Tra gli occupati, il 4,3% svolge un'attività autonoma (come libero professionista, lavoratore in proprio o imprenditore), il 23,2% è assunto con un contratto alle dipendenze a tempo indeterminato. Il 33,3% svolge un’attività sostenuta da assegno di ricerca, il 10,1% può contare su una borsa post-doc, di studio o di ricerca e il 27,5% dichiara di essere stato assunto con un contratto non standard. L’1,4% è impegnato con contratti formativi, lavori parasubordinati, altri tipi di lavoro autonomo o senza regolare contratto.
La retribuzione mensile netta dei dottori di ricerca è, in media, pari a 1.863 euro.
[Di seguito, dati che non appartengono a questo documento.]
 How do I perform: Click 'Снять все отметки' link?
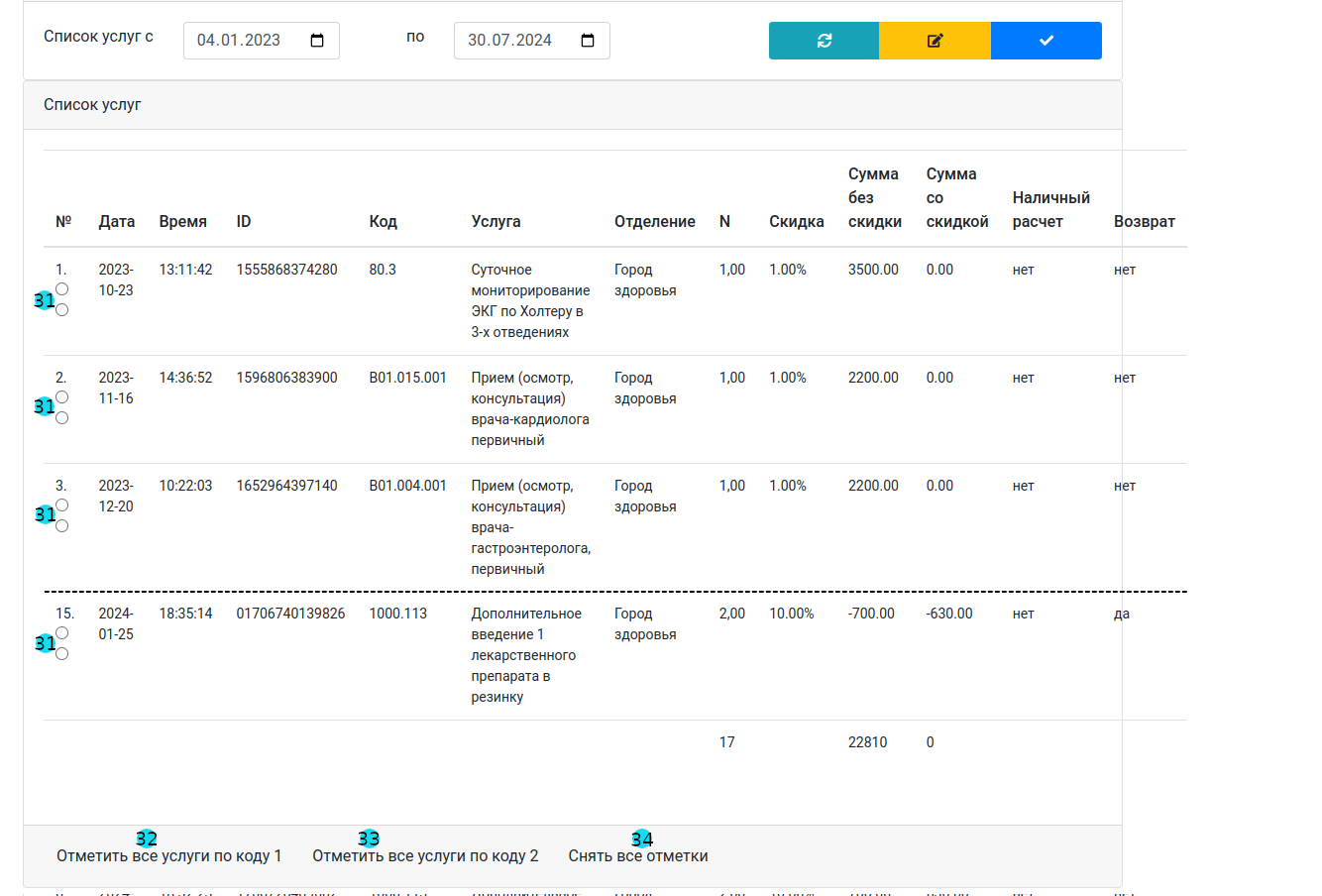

Il 5,8% degli occupati svolge un lavoro part-time. L’82,4% degli occupati svolge una professione intellettuale, scientifica e di elevata specializzazione: in particolare, il 36,8% è un ricercatore o tecnico laureato nell'università mentre il 45,6% svolge un'altra professione intellettuale, scientifica e di elevata specializzazione. Decisamente contenute le quote di occupati che svolgono altre professioni. Il 56,6% ha dichiarato di svolgere attività di ricerca, in una giornata lavorativa tipo, in misura elevata, il 30,2% in misura ridotta, mentre il 13,2% ha dichiarato di non svolgere per nulla attività di ricerca. Il 72,5% ritiene che il titolo di dottore di ricerca sia molto efficace o efficace per il lavoro svolto, il 21,6% degli occupati dichiara che il titolo è abbastanza efficace per lo svolgimento del proprio lavoro, il 5,9% ritiene che sia poco o per nulla efficace. Il 71,7% degli occupati dichiara di utilizzare in misura elevata le competenze acquisite durante il percorso di studio, il 24,5% le utilizza in misura ridotta, il 3,8% dichiara di non utilizzarle per nulla.
Il 72,5% dei dottori di ricerca è occupato nel settore pubblico, il 26,1% in quello privato, mentre l’1,4% è occupato nel settore non profit. Il settore dei servizi assorbe il 92,8% dei dottori di ricerca, mentre l’industria accoglie il 5,8% degli occupati. L’87% degli occupati dichiara di lavorare al Nord, l’1,4% al Centro, il 2,9% nel Mezzogiorno. Infine, l’8,7% lavora all’estero.